● Document extract
== == ==

Cats experimentally challenged with Omicron BA.1.1 (B.1.1.529) were reported to remain sub-clinically infected, whereas cats challenged with B.1/D614G or Delta B.1.617.2 developed lethargy and pyrexia [47]. Likewise, seven naturally Omicron infected, RT-qPCR positive cats were reported to show no clinical signs [48]. While a proportion of the swabs submitted to VDS were collected from healthy animals, for example for pre-breeding screening, most were from cats with clinical signs of ocular, respiratory or oral disease. It may be hypothesised that if Omicron-infected cats do not, in general, show clinical signs, they will rarely be sampled for diagnostic testing. Cat 4A, which displayed an Omicron-dominant antibody profile, had an atypical, severe presentation of respiratory distress. Before presenting with respiratory disease, this cat had been administered daily corticosteroids for bowel disease, which could have made her more susceptible to SARS-CoV-2 infection. It has also been reported that Omicron-inoculated cats shed less virus and have lower levels of neutralising antibodies than B.1/D614G- or Delta-inoculated cats [47]. It is therefore possible that when cats are, or have been, infected with Omicron, there is less evidence of infection than was the case with earlier variants. Lastly, cats may be less susceptible to contracting Omicron than earlier variants.
Where humans in a household had been tested by RT-qPCR and sequence data were obtained from their cat, we attempted to obtain sequence data from the human samples; only a proportion of positive swab samples from humans in the UK were sequenced by public health bodies during most of our study period. Unfortunately, there were no sequence data for humans in our case households, which precluded comparison of viral sequences from linked human and feline cases. When our feline-derived viral sequences were compared to published human-derived viral sequences, only one cat had a single, synonymous spike mutation not seen in human samples (Table A3). This suggests that the virus is, at least initially, well conserved following human-to-cat reverse zoonosis, presumably maintaining the likelihood of onwards transmission from cats to humans, a phenomenon which has been reported [6]. In case 2, the chronology of SARS-CoV-2 diagnostic detection in the household was human, human, cat, cat and finally human. It is therefore possible that the virus could have been transmitted from cat-to-human, but this can neither be confirmed nor refuted with the data available. It remains unclear whether sustained cat-to-cat transmission, or sustained transmission between cats and other non-human species, could lead to novel viral mutations or variants, as reported in white-tailed deer [49] and mink [50].

== == ==

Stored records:
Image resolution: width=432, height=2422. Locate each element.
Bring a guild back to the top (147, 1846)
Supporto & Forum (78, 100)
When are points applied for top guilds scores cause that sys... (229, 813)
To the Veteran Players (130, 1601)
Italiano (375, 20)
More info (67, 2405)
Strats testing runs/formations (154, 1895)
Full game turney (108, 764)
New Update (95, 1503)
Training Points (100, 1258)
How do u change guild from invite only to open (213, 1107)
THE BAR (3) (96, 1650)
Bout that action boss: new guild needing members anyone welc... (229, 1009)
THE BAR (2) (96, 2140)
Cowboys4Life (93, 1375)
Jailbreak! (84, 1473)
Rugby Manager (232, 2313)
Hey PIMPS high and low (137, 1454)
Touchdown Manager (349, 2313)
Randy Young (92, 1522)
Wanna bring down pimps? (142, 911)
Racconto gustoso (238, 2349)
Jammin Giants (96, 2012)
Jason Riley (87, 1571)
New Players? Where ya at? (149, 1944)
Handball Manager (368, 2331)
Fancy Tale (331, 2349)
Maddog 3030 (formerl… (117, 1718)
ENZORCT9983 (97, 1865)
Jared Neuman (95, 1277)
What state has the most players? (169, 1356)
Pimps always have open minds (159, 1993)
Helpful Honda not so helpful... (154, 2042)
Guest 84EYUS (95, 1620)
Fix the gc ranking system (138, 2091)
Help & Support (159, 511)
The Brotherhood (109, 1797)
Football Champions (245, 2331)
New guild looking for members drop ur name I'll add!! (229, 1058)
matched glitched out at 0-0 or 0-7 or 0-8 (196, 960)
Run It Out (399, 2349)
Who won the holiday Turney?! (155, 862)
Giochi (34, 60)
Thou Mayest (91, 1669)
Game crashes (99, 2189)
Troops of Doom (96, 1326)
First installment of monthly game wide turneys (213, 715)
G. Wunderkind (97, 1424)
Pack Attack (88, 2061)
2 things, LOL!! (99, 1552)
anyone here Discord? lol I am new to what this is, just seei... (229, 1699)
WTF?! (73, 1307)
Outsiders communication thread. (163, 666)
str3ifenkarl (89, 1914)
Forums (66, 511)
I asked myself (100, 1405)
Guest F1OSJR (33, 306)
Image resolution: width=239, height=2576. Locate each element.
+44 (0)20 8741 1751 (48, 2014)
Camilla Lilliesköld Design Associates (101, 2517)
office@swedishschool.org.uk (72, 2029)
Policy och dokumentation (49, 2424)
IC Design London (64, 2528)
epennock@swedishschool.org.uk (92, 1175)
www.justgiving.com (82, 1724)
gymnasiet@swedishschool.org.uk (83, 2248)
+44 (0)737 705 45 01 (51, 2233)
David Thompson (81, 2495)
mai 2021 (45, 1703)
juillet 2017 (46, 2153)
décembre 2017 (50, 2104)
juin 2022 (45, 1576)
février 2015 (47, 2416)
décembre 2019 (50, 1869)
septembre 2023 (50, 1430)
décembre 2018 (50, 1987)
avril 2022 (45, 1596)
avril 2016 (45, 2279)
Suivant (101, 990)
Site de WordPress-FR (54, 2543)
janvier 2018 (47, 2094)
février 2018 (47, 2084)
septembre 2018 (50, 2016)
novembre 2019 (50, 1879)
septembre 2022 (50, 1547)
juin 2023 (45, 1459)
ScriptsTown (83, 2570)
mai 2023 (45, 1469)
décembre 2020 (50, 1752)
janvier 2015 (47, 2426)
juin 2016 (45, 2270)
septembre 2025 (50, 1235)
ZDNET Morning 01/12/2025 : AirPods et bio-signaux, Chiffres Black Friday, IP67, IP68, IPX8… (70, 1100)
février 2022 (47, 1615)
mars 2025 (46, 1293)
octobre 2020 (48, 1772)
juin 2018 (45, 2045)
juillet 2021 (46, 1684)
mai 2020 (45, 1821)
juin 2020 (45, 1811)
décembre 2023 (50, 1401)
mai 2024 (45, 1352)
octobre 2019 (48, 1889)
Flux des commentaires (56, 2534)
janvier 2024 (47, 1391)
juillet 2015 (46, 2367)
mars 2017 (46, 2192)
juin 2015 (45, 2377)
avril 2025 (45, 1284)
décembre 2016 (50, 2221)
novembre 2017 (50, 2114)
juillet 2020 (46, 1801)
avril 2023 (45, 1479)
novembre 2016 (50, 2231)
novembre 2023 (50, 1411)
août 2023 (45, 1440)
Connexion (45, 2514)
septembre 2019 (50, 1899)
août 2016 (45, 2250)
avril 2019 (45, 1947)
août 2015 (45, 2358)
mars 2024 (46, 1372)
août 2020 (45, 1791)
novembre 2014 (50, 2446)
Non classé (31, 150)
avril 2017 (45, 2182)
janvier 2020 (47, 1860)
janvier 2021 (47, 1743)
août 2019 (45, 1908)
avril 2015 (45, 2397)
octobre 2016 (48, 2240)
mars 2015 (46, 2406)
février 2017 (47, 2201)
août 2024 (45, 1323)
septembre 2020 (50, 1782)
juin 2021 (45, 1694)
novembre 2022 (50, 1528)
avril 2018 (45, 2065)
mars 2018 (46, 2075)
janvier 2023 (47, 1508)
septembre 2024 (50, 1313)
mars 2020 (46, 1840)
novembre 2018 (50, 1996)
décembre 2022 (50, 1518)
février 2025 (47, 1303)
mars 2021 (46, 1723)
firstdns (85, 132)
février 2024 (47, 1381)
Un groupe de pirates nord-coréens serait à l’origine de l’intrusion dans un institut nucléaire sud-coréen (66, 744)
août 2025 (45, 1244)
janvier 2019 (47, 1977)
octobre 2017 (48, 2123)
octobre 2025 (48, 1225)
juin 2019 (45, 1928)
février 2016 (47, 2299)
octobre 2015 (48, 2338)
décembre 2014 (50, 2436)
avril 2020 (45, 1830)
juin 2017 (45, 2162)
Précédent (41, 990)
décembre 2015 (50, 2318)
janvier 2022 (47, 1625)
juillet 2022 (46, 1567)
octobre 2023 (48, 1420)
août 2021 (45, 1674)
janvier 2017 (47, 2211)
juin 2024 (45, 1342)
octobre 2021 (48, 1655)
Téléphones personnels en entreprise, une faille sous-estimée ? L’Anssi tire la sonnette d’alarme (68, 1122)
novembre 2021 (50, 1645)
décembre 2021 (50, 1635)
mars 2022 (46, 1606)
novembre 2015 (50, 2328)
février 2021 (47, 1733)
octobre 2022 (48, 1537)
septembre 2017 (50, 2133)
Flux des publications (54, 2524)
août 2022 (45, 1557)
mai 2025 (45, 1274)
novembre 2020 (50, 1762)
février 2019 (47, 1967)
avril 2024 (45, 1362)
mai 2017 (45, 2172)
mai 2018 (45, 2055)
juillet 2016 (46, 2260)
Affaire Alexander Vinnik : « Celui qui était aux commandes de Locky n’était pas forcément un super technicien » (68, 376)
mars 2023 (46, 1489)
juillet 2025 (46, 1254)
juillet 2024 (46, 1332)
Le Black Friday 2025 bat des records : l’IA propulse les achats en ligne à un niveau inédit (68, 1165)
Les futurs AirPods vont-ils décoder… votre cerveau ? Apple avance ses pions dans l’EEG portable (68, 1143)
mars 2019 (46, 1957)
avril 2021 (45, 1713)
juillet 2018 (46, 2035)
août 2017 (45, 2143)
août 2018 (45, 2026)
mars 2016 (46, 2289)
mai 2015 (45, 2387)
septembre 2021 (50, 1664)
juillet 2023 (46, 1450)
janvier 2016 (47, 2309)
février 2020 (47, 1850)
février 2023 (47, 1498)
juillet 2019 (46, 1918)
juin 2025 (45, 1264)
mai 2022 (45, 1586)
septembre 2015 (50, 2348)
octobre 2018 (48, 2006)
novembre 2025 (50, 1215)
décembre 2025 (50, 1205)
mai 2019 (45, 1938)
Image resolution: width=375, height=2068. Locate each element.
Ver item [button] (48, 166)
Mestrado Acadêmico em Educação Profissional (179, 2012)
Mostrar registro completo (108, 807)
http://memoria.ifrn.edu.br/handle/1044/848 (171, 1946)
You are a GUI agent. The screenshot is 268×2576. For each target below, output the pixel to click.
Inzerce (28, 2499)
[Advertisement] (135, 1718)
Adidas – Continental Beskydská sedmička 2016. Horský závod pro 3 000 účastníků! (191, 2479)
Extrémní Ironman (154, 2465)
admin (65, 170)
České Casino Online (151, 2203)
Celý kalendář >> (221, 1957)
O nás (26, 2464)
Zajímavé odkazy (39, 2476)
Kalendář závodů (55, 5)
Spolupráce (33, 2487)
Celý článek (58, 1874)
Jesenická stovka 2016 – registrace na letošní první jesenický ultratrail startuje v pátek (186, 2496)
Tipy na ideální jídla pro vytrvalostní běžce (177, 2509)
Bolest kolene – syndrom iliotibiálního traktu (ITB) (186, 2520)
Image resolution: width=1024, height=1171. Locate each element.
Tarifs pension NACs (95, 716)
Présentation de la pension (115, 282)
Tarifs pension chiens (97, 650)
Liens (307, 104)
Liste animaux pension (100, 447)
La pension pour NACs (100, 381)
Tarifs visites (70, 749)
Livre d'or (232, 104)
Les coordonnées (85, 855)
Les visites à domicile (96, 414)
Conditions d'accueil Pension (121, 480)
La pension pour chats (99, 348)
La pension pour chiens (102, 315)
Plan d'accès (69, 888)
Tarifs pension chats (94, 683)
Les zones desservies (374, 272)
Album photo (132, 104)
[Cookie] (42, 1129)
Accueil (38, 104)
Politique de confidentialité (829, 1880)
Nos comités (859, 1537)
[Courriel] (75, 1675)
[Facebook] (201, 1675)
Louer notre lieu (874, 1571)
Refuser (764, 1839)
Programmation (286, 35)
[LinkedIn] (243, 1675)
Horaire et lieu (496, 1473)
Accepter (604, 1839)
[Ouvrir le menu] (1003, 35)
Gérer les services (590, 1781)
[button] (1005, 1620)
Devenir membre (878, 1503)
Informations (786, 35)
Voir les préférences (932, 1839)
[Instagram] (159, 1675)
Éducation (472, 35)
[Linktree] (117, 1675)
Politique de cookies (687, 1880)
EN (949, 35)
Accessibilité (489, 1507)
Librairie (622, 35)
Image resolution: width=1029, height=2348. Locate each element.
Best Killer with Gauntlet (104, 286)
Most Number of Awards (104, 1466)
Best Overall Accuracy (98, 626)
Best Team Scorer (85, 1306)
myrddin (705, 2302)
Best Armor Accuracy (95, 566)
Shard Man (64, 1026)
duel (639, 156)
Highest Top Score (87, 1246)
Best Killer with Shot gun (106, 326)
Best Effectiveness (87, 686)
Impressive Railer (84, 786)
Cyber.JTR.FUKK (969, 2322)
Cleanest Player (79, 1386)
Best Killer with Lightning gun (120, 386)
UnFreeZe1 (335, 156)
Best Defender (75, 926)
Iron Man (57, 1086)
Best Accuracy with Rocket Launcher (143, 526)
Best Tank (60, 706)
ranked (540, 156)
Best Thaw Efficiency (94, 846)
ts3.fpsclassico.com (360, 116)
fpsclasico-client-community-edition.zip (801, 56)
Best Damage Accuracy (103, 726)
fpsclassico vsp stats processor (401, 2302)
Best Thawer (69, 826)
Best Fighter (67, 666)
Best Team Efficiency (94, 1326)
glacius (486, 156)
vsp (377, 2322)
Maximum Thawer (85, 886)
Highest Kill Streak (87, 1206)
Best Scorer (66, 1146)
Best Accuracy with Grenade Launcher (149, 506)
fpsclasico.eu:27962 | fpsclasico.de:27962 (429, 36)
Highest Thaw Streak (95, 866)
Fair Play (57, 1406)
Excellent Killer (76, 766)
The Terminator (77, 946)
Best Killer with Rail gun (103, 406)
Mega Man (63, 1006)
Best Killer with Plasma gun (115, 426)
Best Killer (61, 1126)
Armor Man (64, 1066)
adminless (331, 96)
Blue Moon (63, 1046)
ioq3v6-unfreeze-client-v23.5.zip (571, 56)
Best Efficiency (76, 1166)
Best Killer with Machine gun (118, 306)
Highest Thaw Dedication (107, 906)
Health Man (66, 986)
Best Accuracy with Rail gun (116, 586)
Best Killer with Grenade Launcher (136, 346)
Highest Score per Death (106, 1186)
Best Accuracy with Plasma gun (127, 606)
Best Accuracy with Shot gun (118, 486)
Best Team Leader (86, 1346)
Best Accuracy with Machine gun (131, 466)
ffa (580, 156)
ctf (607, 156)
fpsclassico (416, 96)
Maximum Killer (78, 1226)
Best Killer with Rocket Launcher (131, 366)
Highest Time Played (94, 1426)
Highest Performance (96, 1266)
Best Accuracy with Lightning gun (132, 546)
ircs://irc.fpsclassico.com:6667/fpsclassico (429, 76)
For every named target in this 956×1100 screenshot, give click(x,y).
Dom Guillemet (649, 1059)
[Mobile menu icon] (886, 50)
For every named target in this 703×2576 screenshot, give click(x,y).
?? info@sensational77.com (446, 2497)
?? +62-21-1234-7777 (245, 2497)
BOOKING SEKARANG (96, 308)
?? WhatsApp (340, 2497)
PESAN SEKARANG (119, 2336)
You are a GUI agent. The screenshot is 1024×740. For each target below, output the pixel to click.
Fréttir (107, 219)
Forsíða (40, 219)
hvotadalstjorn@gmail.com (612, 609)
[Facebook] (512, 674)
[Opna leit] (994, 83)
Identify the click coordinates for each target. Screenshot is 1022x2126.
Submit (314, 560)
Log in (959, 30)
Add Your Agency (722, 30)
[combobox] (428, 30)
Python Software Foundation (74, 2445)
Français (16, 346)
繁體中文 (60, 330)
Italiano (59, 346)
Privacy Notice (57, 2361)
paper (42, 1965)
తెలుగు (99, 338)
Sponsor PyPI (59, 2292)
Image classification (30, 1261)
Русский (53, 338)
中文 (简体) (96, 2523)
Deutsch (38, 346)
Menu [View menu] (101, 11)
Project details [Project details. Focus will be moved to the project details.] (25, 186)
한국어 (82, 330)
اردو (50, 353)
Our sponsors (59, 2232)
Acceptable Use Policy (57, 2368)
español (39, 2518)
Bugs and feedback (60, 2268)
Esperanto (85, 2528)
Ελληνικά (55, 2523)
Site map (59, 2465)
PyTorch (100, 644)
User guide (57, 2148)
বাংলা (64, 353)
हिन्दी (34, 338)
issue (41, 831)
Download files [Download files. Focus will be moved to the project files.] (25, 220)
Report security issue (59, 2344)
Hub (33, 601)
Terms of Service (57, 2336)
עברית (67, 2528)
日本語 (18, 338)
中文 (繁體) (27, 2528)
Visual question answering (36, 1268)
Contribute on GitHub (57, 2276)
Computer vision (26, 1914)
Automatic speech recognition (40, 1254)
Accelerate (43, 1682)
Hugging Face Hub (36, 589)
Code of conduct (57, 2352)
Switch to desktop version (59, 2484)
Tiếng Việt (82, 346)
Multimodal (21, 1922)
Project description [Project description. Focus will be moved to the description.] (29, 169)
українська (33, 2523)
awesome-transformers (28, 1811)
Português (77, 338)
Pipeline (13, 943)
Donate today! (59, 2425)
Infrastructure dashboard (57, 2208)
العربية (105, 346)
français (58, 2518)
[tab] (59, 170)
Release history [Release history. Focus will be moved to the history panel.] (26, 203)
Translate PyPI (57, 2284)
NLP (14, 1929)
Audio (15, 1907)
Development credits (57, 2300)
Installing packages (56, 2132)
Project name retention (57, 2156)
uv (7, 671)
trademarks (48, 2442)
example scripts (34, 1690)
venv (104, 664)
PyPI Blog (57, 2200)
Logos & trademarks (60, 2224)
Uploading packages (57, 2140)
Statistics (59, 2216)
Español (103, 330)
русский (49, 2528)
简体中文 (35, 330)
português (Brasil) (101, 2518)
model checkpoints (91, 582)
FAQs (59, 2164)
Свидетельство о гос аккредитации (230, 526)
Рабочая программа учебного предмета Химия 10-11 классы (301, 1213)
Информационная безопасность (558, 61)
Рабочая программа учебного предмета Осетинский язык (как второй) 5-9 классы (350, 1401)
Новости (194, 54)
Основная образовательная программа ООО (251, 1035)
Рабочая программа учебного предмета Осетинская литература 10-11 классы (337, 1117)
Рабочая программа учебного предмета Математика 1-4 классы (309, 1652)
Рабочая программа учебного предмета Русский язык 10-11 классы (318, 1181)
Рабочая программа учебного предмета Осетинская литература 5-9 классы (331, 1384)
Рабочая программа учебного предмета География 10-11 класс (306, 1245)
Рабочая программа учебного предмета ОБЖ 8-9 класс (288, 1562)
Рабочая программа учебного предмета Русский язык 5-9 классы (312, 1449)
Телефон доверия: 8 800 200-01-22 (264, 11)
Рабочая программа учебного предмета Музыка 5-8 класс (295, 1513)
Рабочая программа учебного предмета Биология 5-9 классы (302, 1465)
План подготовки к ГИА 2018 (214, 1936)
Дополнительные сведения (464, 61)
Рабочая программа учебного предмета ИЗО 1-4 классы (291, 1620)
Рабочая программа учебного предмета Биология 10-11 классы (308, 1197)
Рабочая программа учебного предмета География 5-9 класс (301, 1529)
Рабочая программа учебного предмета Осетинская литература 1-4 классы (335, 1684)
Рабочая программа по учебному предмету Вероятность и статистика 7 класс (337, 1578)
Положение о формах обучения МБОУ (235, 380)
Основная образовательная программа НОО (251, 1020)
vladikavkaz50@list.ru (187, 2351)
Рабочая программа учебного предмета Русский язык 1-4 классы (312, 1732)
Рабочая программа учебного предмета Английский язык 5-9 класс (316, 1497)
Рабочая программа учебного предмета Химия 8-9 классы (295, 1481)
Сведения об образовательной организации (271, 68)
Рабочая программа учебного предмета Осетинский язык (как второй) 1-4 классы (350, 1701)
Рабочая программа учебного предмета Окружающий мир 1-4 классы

== == ==

● What you should do
Answer the following questions using the text on SARS-CoV-2 in cats:
1. Which clinical signs developed in cats challenged with B.1/D614G or Delta B.1.617.2?
2. What had Cat 4A been given daily before presenting with respiratory disease, and for what condition?
3. In case 2, in what order was SARS-CoV-2 detected in the household?

● Task answer
1. Lethargy and pyrexia.
2. Corticosteroids, for bowel disease.
3. Human, human, cat, cat, and finally human.